▶ **PROBLEM TO SOLVE**
Return each line from the records below that contains the word "resolution", copied in full.

▶ **DATA LINES**
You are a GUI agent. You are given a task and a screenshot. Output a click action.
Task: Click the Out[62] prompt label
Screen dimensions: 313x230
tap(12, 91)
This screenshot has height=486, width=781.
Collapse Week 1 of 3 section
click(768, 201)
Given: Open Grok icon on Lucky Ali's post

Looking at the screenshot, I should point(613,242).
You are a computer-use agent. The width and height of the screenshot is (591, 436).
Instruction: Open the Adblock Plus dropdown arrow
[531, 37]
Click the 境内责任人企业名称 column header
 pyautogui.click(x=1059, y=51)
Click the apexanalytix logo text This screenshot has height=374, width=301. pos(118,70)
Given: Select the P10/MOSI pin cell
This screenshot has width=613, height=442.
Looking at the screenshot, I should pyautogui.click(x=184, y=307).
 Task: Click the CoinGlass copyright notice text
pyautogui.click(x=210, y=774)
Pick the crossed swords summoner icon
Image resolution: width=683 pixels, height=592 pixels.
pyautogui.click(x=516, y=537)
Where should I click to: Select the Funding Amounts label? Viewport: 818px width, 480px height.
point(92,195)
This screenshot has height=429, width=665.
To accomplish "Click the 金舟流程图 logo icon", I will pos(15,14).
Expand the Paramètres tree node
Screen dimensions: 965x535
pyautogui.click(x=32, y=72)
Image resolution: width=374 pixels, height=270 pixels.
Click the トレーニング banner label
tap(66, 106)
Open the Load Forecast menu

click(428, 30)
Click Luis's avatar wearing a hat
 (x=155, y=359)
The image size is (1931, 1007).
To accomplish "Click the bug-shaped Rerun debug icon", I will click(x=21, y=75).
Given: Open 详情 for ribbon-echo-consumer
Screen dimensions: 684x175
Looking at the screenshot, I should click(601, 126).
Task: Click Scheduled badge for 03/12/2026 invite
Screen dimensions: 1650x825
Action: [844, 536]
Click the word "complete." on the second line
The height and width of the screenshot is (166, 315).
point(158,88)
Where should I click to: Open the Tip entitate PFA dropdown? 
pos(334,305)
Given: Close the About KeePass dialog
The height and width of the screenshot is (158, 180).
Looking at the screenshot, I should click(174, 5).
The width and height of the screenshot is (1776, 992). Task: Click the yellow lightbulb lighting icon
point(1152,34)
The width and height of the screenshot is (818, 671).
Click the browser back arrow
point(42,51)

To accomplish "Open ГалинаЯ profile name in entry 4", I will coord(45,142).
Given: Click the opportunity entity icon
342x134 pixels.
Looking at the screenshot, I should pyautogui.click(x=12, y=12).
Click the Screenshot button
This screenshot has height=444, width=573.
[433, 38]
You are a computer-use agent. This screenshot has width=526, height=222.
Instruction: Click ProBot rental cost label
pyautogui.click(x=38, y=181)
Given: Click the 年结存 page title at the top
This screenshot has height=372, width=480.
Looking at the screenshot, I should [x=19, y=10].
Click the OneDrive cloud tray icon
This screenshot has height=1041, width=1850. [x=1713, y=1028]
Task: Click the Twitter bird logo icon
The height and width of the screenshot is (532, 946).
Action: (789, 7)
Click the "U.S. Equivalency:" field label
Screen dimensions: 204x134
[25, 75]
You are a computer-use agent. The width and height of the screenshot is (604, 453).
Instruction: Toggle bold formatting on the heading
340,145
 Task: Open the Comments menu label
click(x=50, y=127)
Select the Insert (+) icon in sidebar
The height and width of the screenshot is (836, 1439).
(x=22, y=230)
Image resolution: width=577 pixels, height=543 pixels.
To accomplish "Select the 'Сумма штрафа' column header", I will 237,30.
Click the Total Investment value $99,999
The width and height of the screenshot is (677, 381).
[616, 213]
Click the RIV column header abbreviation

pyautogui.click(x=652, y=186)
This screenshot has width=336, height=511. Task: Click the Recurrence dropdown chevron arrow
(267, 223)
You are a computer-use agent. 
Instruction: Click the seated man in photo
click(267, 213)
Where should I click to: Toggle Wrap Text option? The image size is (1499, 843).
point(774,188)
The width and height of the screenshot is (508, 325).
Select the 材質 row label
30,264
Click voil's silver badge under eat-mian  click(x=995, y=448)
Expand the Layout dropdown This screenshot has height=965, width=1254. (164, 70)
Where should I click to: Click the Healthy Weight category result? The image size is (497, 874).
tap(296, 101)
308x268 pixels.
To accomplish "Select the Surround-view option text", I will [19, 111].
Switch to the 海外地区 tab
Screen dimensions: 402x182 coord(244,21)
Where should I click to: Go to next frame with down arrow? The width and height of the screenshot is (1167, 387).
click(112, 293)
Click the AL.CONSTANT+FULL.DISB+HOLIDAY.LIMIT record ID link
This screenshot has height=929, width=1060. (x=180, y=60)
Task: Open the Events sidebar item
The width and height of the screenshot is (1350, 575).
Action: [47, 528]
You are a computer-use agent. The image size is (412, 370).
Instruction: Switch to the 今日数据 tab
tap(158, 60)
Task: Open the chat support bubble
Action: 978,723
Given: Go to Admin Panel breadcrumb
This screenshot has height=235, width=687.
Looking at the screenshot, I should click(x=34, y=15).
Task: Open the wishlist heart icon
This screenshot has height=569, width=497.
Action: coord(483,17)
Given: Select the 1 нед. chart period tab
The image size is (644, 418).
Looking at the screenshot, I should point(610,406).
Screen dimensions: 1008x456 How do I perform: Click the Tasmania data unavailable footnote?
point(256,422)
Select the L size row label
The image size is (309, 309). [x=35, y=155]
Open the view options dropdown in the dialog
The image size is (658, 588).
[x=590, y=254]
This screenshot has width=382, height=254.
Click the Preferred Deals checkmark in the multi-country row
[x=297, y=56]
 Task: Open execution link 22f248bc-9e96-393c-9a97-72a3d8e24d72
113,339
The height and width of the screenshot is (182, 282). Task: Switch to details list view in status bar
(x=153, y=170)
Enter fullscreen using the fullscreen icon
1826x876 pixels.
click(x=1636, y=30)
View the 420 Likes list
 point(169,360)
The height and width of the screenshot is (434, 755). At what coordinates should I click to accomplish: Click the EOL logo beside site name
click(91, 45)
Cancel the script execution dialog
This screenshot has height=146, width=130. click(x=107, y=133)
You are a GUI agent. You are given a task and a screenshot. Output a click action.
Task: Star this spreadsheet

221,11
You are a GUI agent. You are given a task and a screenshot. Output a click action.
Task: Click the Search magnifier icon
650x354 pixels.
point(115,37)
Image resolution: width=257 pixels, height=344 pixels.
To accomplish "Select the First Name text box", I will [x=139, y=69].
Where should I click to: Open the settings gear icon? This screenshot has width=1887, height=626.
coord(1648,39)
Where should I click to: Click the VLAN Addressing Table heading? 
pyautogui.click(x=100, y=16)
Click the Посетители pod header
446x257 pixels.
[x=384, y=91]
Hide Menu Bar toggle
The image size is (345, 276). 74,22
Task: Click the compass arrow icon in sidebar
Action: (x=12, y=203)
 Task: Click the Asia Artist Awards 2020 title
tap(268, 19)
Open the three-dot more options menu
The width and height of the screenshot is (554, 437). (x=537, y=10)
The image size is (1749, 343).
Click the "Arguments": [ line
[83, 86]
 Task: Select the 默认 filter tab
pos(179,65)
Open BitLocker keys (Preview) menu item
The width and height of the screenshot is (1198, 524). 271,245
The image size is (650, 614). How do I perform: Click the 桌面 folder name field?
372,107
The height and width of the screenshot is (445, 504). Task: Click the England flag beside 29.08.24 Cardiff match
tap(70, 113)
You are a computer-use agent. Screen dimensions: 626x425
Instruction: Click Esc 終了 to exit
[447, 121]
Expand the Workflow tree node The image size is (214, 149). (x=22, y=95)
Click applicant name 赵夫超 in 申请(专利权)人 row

▶ **ANSWER FOR THE TASK**
Image resolution: width=683 pixels, height=592 pixels.
Image resolution: width=374 pixels, height=270 pixels.
Image resolution: width=577 pixels, height=543 pixels.
Image resolution: width=257 pixels, height=344 pixels.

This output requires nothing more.